A l’aéroport de Wien-Schwechat, le vol pour Prague avait cinq heures de retard. J’eus beau demander pourquoi, personne ne put me dire ce qui se passait vraiment. On se contentait de lever les yeux au ciel d’un air désolé ou d’aligner précipitamment des mots que je ne comprenais pas.
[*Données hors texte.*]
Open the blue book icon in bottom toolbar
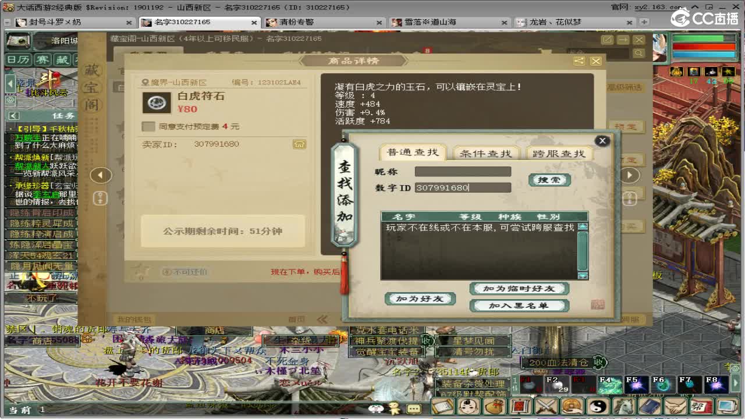 click(650, 407)
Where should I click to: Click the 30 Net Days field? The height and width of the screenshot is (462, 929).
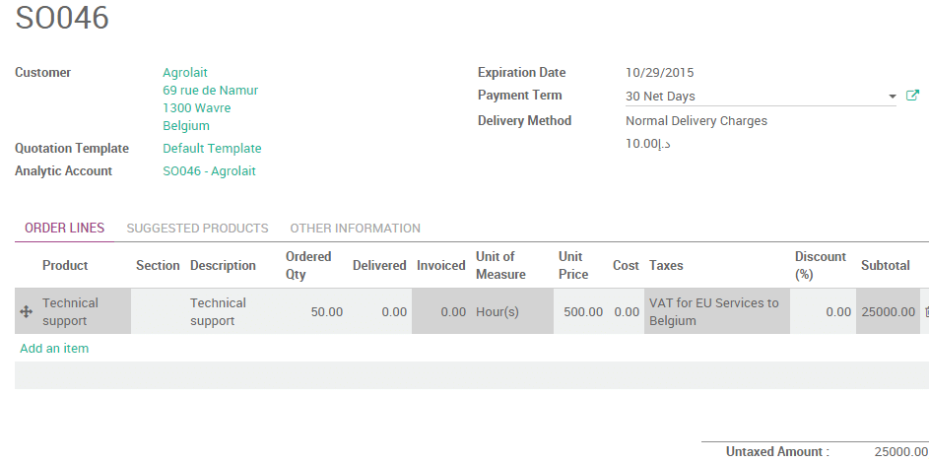click(754, 97)
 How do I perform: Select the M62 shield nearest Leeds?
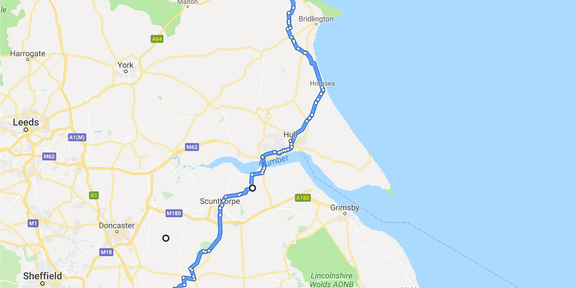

La porte d’embarquement C-37 se trouvait tout au bout du bâtiment. Il n’y avait pas beaucoup de monde et c’était tranquille. Ni musique de fond ni agitation de voyageurs pour mettre de l’ambiance, et l’on n’entendait pratiquement pas les annonces diffusées par des haut-parleurs détraqués qui crachotaient.
Le bar allait fermer. Le garçon qui m’avait fait un sandwich un peu plus tôt était en train de passer le balai à franges. Les lampes qui éclairaient le comptoir étaient éteintes et les tasses en verre fraîchement lavées alignées à l’envers sur un torchon.
Dehors il faisait déjà complètement noir. La lumière orange des lampes à induction bavait. Un appareil venait tout juste de décoller. Il rapetissait lentement, comme un point aspiré par les ténèbres aveugles.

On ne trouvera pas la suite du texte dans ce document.